WORK ITEM:
Quote the records beneath, complete and exact. Leave out images.

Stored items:

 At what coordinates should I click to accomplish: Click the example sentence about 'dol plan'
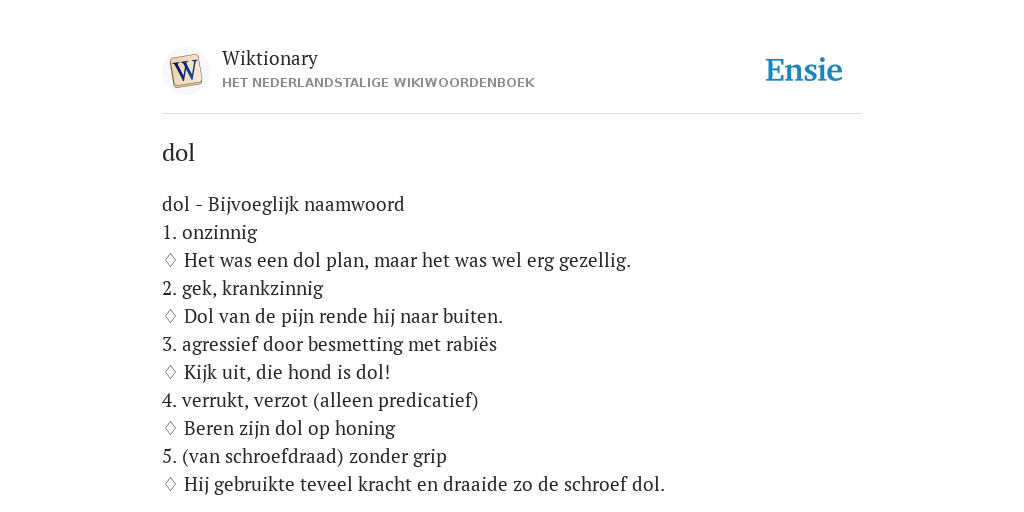point(407,261)
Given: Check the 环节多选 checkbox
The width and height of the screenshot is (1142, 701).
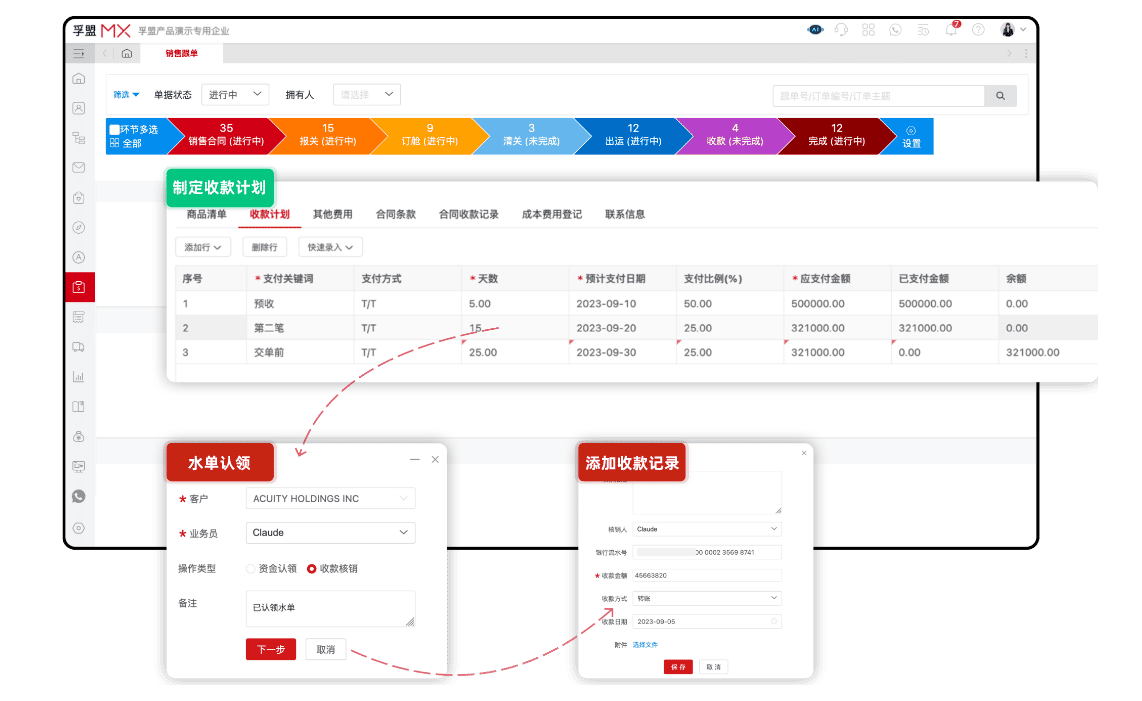Looking at the screenshot, I should 114,129.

PROBLEM SOLUTION:
 At what coordinates should I click to accomplish: Click the example sentence about 'dol plan'
point(407,261)
Given: Check the 环节多选 checkbox
The width and height of the screenshot is (1142, 701).
Looking at the screenshot, I should 114,129.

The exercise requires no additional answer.